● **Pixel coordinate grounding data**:
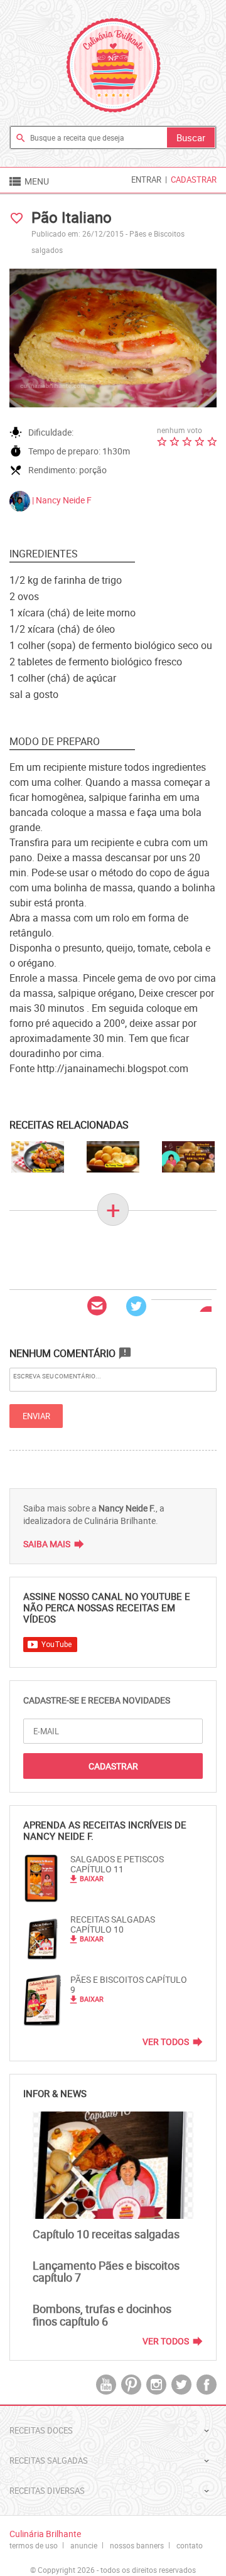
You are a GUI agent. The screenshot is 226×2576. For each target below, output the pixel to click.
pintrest (131, 2385)
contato (189, 2545)
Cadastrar (194, 179)
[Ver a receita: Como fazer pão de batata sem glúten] (188, 1156)
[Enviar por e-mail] (97, 1306)
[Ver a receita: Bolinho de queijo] (113, 1156)
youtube (106, 2385)
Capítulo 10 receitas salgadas (106, 2233)
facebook (206, 2385)
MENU (28, 181)
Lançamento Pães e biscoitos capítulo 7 (106, 2271)
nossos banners (137, 2545)
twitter (181, 2385)
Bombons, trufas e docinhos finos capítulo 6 (102, 2315)
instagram (156, 2385)
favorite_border (16, 218)
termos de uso (33, 2545)
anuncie (83, 2545)
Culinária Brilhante (113, 65)
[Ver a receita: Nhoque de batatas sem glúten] (37, 1156)
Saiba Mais (46, 1544)
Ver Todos (166, 2042)
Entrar (146, 179)
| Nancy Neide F (61, 500)
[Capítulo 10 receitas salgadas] (113, 2165)
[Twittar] (136, 1306)
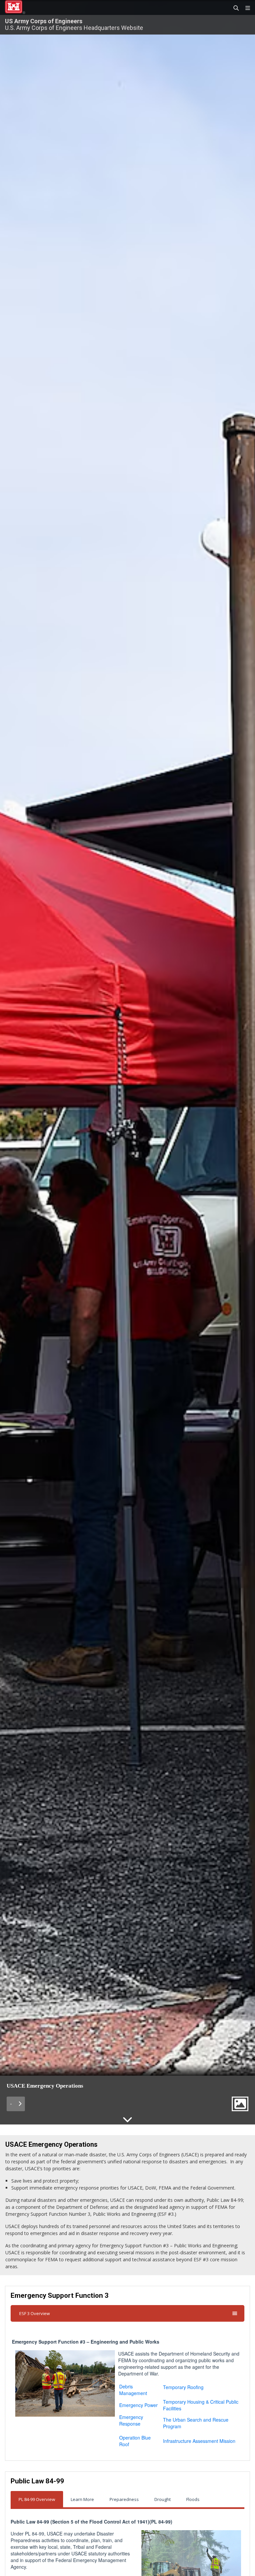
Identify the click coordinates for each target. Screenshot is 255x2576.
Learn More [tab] (82, 2499)
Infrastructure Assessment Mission (199, 2441)
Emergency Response (131, 2420)
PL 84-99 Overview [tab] (37, 2499)
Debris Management (133, 2389)
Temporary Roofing (183, 2387)
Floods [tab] (193, 2499)
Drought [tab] (162, 2499)
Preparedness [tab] (124, 2499)
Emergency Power (138, 2405)
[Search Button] (234, 8)
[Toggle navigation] (245, 8)
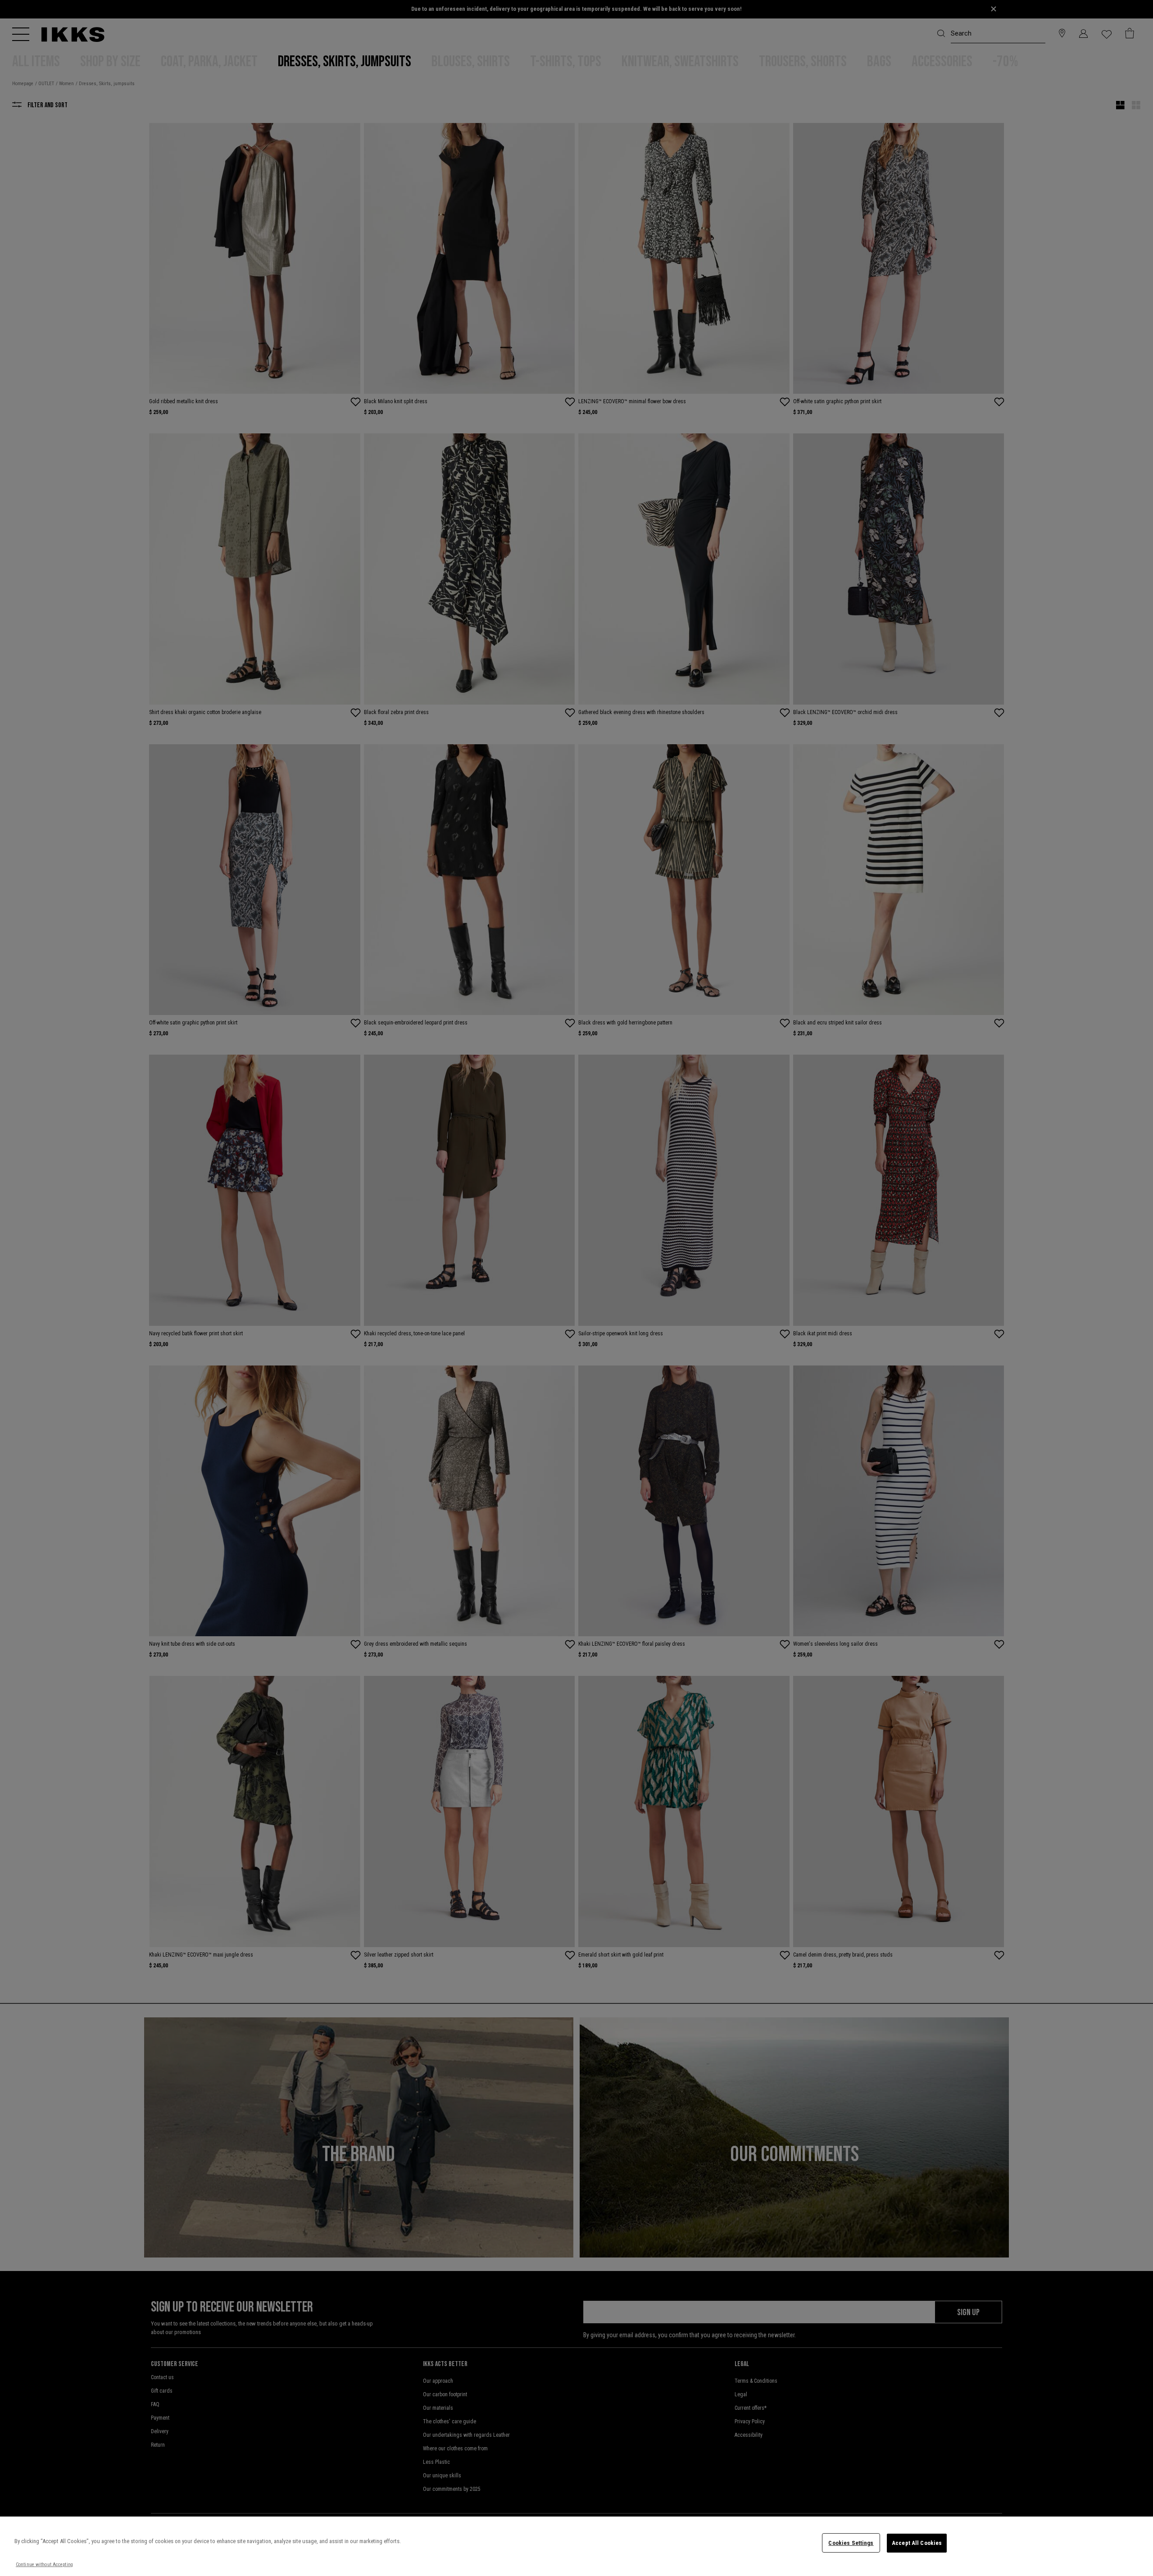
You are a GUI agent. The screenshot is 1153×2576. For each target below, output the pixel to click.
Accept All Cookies (917, 2543)
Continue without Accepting (44, 2564)
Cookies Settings (850, 2543)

● **Aim of the exercise**: Start at the line that contains "F (61, 500)" and retype every line through the end of the entries above, both ends included. Exclude all pictures.

● **Solution to this problem**:
| Nancy Neide F (61, 500)
[Capítulo 10 receitas salgadas] (113, 2165)
[Twittar] (136, 1306)
Identify the click coordinates for each target. Screenshot is 255x2576.
Learn More [tab] (82, 2499)
Infrastructure Assessment Mission (199, 2441)
Emergency Response (131, 2420)
PL 84-99 Overview [tab] (37, 2499)
Debris Management (133, 2389)
Temporary Roofing (183, 2387)
Floods [tab] (193, 2499)
Drought [tab] (162, 2499)
Preparedness [tab] (124, 2499)
Emergency Power (138, 2405)
[Search Button] (234, 8)
[Toggle navigation] (245, 8)
You are a GUI agent. The screenshot is 1153×2576. For each target below, output the pixel to click.
Accept All Cookies (917, 2543)
Continue without Accepting (44, 2564)
Cookies Settings (850, 2543)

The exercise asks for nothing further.